Mr. Kennedy has helpfully summarised what an Applicant must show in terms of this approach namely; that
he or she has an adequate or direct interest in the relief sought;
the interest must not be too far removed;
the interest must be actual and not abstract or academic; and
it must be a current interest, and not one which is hypothetical: See Jacobsen ‘n Ander v Waks 1992 (1) JA 521 (A) at 533 J – 534E; Kalbatschenko v King NO and Another (2001) 4 AU SA 107 (c) at 114 A-D.
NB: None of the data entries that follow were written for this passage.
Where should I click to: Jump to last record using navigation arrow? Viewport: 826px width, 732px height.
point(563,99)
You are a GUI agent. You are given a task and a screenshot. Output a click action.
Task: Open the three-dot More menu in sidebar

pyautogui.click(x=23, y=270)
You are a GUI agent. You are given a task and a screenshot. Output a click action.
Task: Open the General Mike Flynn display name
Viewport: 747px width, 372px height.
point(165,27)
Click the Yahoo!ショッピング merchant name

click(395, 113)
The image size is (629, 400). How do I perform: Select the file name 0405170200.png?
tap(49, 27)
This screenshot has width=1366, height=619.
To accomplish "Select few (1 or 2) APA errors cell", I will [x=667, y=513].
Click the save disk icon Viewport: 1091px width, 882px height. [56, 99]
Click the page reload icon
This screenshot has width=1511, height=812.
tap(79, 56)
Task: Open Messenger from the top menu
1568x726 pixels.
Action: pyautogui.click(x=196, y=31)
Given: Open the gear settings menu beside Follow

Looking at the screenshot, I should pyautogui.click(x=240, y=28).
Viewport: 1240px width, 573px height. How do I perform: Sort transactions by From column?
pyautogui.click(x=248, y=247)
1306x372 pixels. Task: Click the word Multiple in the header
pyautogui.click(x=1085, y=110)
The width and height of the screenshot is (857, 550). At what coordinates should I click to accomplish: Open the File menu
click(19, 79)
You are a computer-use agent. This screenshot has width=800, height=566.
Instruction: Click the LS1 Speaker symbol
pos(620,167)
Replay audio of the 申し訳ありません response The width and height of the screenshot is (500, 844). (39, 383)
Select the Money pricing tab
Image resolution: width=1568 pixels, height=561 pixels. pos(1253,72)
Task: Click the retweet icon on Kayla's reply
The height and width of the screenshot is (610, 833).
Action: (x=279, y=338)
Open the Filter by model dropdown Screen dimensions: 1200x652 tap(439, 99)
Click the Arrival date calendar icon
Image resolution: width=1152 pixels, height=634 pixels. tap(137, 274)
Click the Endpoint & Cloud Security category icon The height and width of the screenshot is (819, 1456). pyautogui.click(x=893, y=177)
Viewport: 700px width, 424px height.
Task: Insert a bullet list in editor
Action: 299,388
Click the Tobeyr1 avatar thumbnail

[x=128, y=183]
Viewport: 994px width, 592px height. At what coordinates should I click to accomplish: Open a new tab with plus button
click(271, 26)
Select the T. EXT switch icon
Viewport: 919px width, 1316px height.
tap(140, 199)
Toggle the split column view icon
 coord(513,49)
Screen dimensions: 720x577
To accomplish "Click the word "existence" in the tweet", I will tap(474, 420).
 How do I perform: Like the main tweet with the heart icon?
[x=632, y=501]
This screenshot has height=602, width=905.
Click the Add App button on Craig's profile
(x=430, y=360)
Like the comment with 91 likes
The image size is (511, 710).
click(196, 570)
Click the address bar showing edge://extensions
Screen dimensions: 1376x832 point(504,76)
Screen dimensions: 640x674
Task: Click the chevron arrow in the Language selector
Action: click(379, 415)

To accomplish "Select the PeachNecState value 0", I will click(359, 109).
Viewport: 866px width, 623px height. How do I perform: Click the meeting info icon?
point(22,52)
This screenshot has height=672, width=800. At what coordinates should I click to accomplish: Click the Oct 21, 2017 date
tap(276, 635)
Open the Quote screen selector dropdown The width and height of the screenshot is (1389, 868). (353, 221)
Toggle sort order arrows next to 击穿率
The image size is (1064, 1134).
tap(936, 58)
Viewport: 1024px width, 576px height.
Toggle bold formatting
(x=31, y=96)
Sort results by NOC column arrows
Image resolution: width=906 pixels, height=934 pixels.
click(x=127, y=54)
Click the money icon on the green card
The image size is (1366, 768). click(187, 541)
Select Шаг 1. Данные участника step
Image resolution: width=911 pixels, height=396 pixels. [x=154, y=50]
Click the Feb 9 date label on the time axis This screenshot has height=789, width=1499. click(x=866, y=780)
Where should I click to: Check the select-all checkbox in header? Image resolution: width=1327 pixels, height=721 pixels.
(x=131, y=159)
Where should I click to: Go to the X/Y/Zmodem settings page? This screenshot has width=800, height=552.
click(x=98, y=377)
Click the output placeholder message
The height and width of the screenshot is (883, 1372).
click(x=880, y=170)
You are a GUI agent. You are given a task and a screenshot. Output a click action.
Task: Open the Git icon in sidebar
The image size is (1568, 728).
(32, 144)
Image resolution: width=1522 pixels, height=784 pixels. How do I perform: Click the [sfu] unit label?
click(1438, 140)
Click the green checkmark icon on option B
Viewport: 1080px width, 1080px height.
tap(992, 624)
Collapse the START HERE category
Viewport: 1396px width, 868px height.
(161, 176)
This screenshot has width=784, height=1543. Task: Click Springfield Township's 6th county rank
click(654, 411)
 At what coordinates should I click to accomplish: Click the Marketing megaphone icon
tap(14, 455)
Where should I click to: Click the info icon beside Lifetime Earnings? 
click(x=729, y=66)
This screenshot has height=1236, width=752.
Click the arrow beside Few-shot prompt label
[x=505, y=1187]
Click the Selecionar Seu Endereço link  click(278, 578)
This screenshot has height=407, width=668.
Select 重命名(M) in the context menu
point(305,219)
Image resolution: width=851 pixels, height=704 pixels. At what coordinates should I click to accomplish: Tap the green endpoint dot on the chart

[19] These are common law principles which apply to private law disputes not public law disputes and have been recognised as such in other jurisdictions such as South Africa whose cases have persuasive influence on our legal jurisprudence. This approach is captured in De Ville Judicial Review of Administrative Action in South Africa: at 400 wherein Professor De Ville analyses the judgments in Ferreira v Levin NO and Others; Vryenhoek v Powell NO and Others: 1996 (1) SA 984 (CC) in particular the majority judgments of Chaskalson P (as he then was) and a supporting judgment of O’Regan J. The learned author has this to say that this approach:
“.. requires the abandonment of formalistic ‘tests’ for standing in favour of a broad, contextual approach, which takes account of a range of factors in every case to decide whether the applicant has the required standing. The question of standing is intricately linked with issues relating to the justifiability and subject matter of the dispute, the possibility of other responsible challenges to the validity of the action in question, the purpose of the legislation, the powers and duties of the authority whose decision is challenged, the position of the applicant in relation to such powers and duties and to the alleged breach, the merits of the challenge, the importance of the issue raised, and the remedy applied for … As pointed out by O’Regan J:
‘[e]xisting common law rules of standing have often developed in the context of private litigation. As a general rule, private litigation is concerned with the determination of a dispute between two individuals, in which relief will be specific and, often retrospective, in that it applies to a set of past events. Such litigation will generally not directly affect people who are not parties to the litigation. In such cases, the plaintiff is both the victim of the harm and the beneficiary of the relief. In litigation of a public character, however, that nexus is rarely so intimate. The relief sought is generally forward-looking and general in its application, so that it may directly affect a wide range of people. In addition, the harm alleged may often be quite diffuse or amorphous.’
O’Regan J then adds that the lines between the two types of litigation can often be blurred, but that one can nevertheless say that different considerations may be appropriate in litigation of a public character to determine whether a person has standing. This approach also signifies a different role and responsibility for the courts in a constitutional democracy, namely to ensure that constitutional rights are honoured:
As the arm of government which is entrusted primarily with the interpretation and enforcement of constitutional rights … [the courts carry] a particular democratic responsibility to ensure that those rights are honoured in our society. This role requires that access to the courts in constitutional matters should not be precluded by rules of standing developed in a different constitutional environment in which a different model of adjudication predominated. In particular, it is important that it is not only those with vested interests who should be afforded standing in constitutional challenges, where remedies may have a wide impact.’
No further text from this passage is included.